━━ Data section

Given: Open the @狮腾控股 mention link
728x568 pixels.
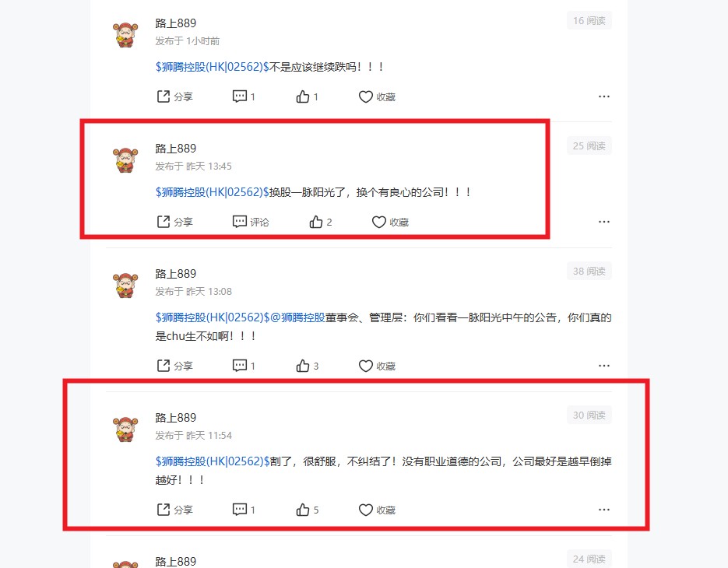Looking at the screenshot, I should pyautogui.click(x=297, y=318).
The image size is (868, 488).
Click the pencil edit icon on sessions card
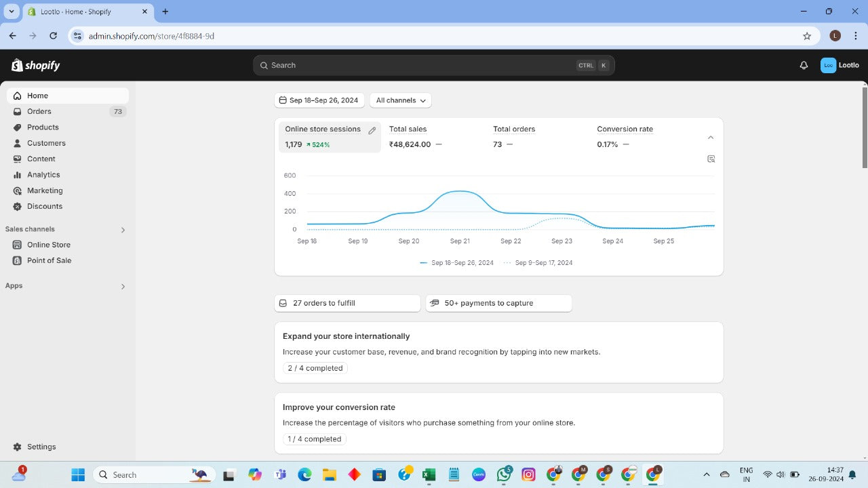click(372, 131)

━━━━

#### [Problem statement]
Your answer must be the entries repeated exactly, with no pictures.

#### [Answer to this task]
Given: Open the @狮腾控股 mention link
728x568 pixels.
Looking at the screenshot, I should pyautogui.click(x=297, y=318).
The image size is (868, 488).
Click the pencil edit icon on sessions card
click(372, 131)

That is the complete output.